Despite a late-summer storm that barreled its way through South Sound on Saturday and Sunday, that didn’t stop those from the area — hey, we’re used to the rain, right? — from trekking deep into Thurston County to enjoy the Queen Bee French Flea, a Parisian-style flea market.
This year’s Queen Bee was largely held indoors in the working barn at Sherman Valley Ranch near Capitol Forest. The horses were moved out and several vendors moved in, including those who occupied stalls.
That’s where Barbara and Burt Gumeson of Elma had set up shop to sell various sizes of looms.
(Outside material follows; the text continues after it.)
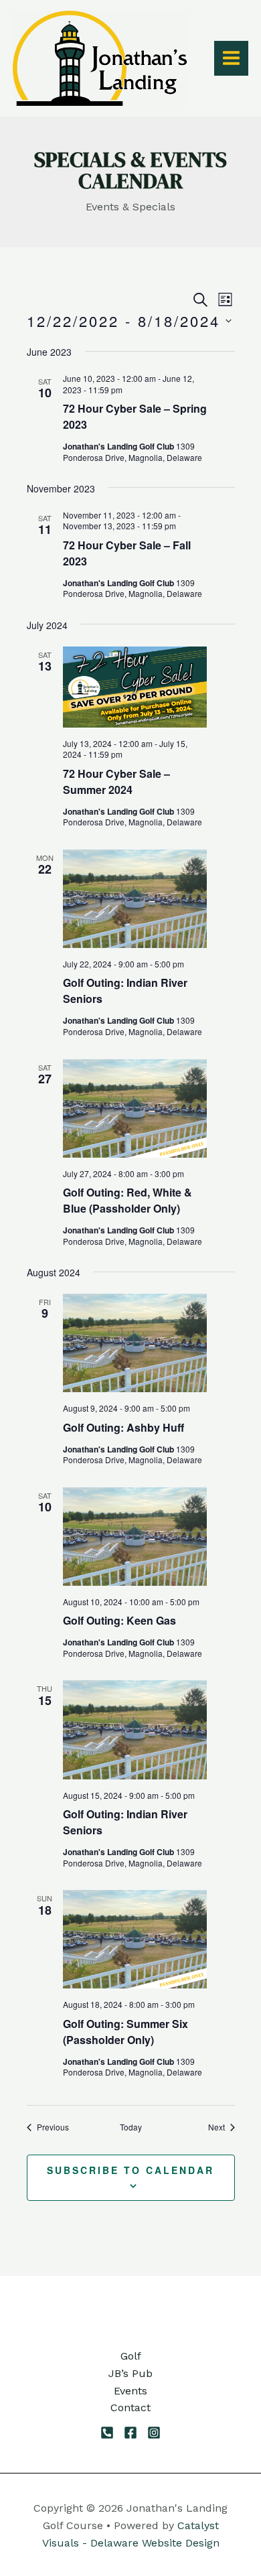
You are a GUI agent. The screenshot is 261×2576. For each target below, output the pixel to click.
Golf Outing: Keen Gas (119, 1620)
The looms, which are made of hard pine from North Carolina or New Zealand, can be used to create throw rugs, purses, computer covers — Barbara “The Boss” Gumeson was using one for her Kindle — pillow cases and place mats. The name of their business is Bunny Hill, inspired by a life-size decorative bunny the couple bought in Yelm.
The storm really socked the area on Saturday, the first day of the Queen Bee, but still 850-900 people attended the event, said Kim Bridges, one of three organizers of the event.
The French-style flea market was first launched at her business, Queen Bee Art Cottage and Retreat, followed by Schilter Family Farm in Nisqually the following year. The event was unable to find a host the next year, but found one in Sherman Valley Ranch this year.
In addition to Bridges, two other business owners have been involved in putting on the Queen Bee: Lisa Wenham-Kinzner of Flippn’ Cute Stuff and Mary Corso of Courtyard Antiques.
People lined up to get in on Saturday and attendance on Sunday was steady, they said.
Besides the looms, other items for sale included furniture, jewelry, antiques, lotions and estate jewelry.
There also was a cafe next door — the Cafe de Paris — with goodies supplied by Elyse’s Catering of Tumwater, as well as baked goods sold by one vendor inside the barn.
Nicole Broyles of Renton was selling cupcakes and cookies with her cousin, Natalie Nicholson of Olympia. A family connection introduced them to their first flea market, Broyles said.
“It’s really fun to be a part of,” she said.